→ EXCERPTED RECORDS
[Start of Attachment]
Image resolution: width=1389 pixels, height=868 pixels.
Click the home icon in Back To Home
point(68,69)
[End of Attachment]
[Start of Attachment]
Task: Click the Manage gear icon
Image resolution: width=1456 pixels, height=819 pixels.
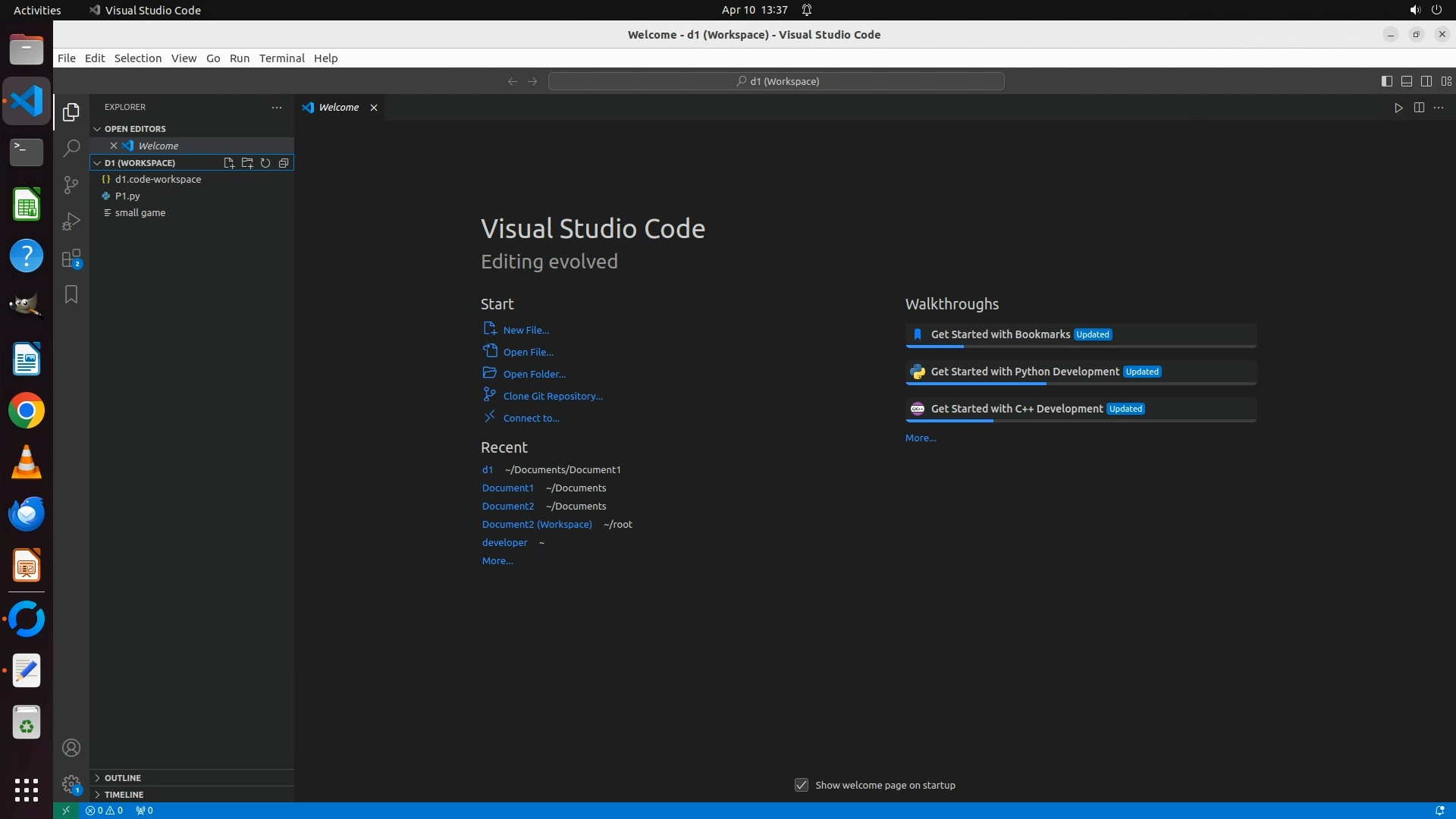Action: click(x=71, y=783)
[End of Attachment]
[Start of Attachment]
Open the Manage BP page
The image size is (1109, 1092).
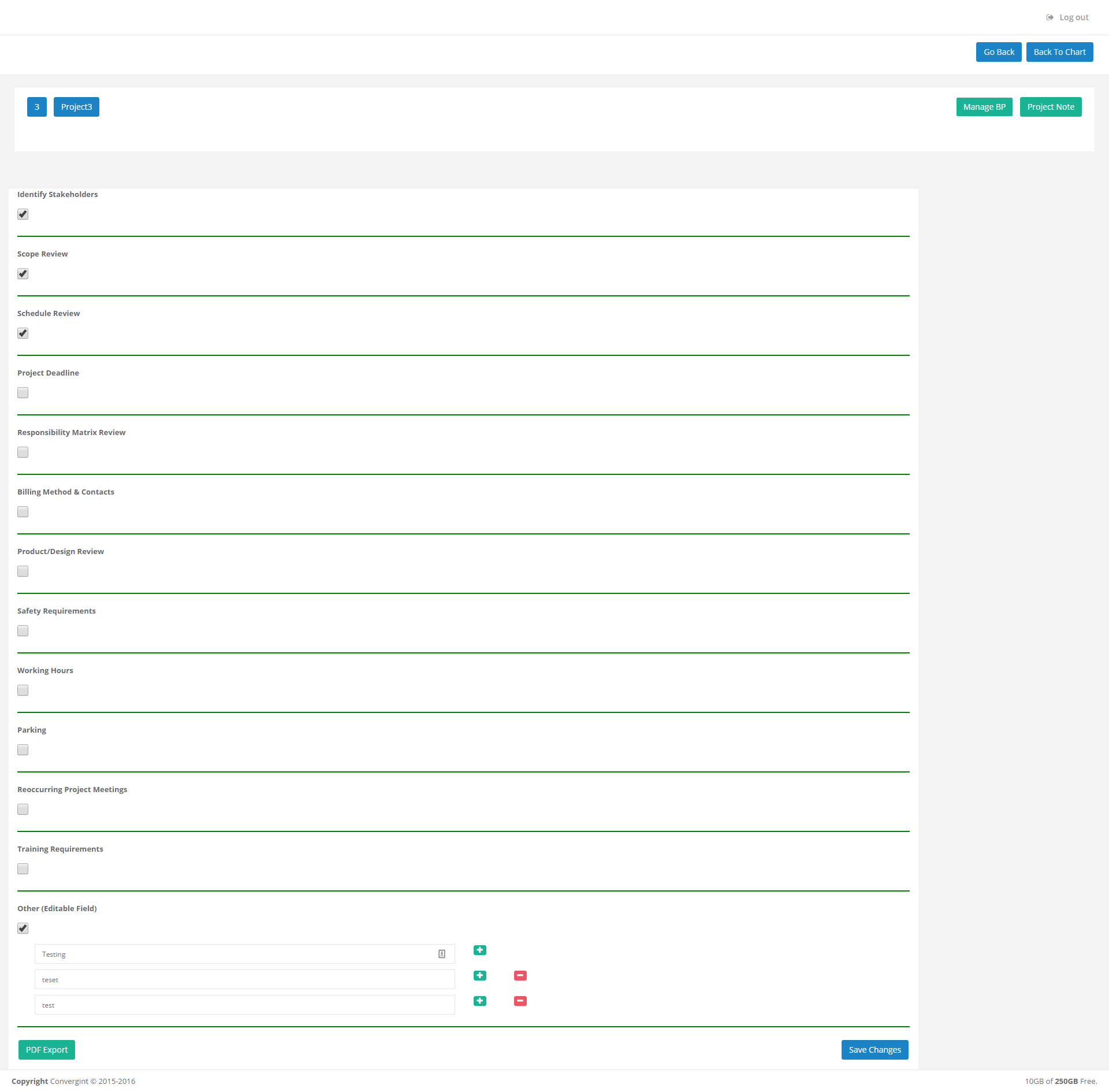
[End of Attachment]
→ ACTIVITY
All lines above from the line with "Open the Manage BP page" through the line with "The image size is (1109, 1092).", both included, are to be set down exactly, with nothing else.

→ YOUR SOLUTION
Open the Manage BP page
The image size is (1109, 1092).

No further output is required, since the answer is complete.